- _Your objective_
Please tally the lines of the material below that contain the string "resolution", and give only the number.

*** Material for this task ***

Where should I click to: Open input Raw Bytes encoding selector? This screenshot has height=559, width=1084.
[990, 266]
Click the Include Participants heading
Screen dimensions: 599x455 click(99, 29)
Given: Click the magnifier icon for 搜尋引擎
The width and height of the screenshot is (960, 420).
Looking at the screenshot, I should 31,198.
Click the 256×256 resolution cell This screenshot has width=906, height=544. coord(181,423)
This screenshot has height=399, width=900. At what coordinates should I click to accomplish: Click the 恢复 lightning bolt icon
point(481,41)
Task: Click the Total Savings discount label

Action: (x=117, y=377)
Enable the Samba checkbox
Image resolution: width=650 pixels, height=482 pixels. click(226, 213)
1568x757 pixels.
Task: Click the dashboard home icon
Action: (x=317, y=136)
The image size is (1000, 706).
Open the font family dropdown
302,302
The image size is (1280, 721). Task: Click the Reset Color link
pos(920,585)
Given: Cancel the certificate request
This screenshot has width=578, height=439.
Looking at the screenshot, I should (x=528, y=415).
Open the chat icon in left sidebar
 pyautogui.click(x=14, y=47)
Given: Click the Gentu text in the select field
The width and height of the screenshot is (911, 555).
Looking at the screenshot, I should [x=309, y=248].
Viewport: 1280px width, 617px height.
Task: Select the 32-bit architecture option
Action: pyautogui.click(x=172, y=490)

***

- _Result for this exercise_
2